La stratégie défensive de tolérance (à ne pas confondre avec l’immunotolérance) a pour objectif de limiter les dommages tissulaires causés par les bactéries pathogènes. Cette forme de résilience a l’avantage de ne pas induire des phénomènes de « contre-attaque » des bactéries pathogènes, comme par exemple l’antibiorésistance. La tolérance fait appel aux mécanismes suivants : barrières à l’infection (mucus, épithélium), neutralisation des toxines bactériennes (peptides antimicrobiens, protéines de la phase aiguë), « réparation » des dommages tissulaires (membranes cellulaires, ADN, …), réponses métaboliques adaptatives (autophagie et hypoxie par rapport aux atteintes cellulaires, stress oxydatif en réponse à l’hémolyse ou l’inflammation, …).

La résistance est un mécanisme de défense de l’animal pour limiter la population de bactéries pathogènes. Elle fait appel à l’activation des immunités innée et adaptative. Le système immunitaire inné provoque une réponse rapide face aux pathogènes : elle est non spécifique et ne dépend pas d’une exposition antérieure aux agents pathogènes. Elle entraine une sécrétion de peptides antimicrobiens et de médiateurs de l’inflammation. Une réponse inflammatoire rapide et robuste peut permettre d’éliminer les bactéries pathogènes de manière efficace. La réponse adaptative est plus lente, dépend d’un contact antérieur avec les antigènes spécifiques. Elle se manifeste sous forme de la circulation d’anticorps au niveau général et de l’infiltration de lymphocytes B et T dans l’endomètre (niveau local).

En complément, une bonne conduite d’élevage peut aider à la résilience et la prévention des pathologies utérines postpartum : gestion du vêlage et de ses complications (dystocies), hygiène de l’environnement, alimentation adaptée autour du part, limitation des sources de stress (surdensité, chaleur, interactions sociales), état corporel satisfaisant, enregistrement des métrites/endométrites (avec traitement rapide des malades).

Conclusion de l’étude

Les auteurs concluent sur les perspectives d’agir dans le futur sur la prévention des affections utérines postpartum. Cela passe par une meilleure compréhension des mécanismes d’évitement et de tolérance à travers par exemple la sélection génétique et le sexage.

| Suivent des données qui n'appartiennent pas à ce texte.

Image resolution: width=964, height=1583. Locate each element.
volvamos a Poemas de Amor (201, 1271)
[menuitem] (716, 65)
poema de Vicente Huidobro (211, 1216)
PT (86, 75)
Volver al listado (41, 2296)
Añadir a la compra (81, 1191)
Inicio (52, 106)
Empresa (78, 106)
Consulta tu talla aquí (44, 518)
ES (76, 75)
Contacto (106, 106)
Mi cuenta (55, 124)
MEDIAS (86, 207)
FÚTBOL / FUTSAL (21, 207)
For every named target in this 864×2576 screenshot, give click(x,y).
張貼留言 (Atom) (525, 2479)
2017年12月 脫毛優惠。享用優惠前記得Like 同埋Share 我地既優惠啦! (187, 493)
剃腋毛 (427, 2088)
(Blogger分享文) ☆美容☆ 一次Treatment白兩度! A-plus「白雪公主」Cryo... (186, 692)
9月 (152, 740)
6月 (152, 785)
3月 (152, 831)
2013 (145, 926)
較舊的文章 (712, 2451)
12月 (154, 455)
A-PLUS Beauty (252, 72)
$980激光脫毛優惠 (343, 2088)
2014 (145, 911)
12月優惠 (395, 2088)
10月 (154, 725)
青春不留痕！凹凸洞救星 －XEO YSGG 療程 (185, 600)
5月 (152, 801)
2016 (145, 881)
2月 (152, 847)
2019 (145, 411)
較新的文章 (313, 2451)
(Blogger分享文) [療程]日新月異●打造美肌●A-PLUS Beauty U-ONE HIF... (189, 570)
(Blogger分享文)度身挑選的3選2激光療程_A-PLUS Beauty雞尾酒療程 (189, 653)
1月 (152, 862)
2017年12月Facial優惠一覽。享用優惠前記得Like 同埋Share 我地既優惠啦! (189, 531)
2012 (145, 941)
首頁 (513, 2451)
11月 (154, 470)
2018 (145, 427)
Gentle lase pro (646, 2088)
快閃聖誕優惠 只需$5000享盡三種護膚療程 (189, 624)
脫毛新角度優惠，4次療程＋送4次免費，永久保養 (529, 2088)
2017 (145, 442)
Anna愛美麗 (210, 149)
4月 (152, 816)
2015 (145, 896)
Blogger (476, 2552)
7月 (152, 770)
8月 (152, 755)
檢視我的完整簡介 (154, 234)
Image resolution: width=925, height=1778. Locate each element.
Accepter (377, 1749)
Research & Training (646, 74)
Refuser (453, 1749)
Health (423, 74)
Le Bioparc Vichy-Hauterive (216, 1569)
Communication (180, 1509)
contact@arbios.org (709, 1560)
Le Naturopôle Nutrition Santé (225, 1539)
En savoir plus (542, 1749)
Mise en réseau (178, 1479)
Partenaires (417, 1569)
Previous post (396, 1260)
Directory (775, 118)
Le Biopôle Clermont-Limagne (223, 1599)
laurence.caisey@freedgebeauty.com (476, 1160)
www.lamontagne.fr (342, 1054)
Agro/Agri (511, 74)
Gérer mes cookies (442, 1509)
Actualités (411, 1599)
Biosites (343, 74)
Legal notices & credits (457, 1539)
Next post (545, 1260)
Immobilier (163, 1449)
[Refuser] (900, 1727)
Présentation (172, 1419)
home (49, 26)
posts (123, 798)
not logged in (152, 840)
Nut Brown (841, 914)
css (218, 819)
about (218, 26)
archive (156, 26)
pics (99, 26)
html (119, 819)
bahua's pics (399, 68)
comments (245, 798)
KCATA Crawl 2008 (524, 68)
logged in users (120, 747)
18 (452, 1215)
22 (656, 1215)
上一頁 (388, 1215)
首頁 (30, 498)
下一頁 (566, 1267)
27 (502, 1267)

La prévention des affections utérines de la période post-partum chez les vaches laitières repose sur un phénomène de résilience des animaux, qui se décline en 3 mécanismes distincts : l’évitement qui limite l’exposition aux bactéries pathogènes ; la tolérance qui limite les dommages tissulaires causés par les agents pathogènes ; la résistance qui limite voire élimine la population des bactéries responsables des infections utérines. La conduite d’élevage autour du vêlage joue en complément un rôle essentiel dans la prévention de cette pathologie.

Résumé Publication “Preventing postpartum uterine disease in dairy cattle depends on avoiding, tolerating and resisting pathogenic bacteria.”

Résumé Publication “Preventing postpartum uterine disease in dairy cattle depends on avoiding, tolerating and resisting pathogenic bacteria.”

Martin Sheldon I., Molinari P.C.C., Ormsby T.J.R., Bromfield J.J. Theriogenology. January 2020, In press.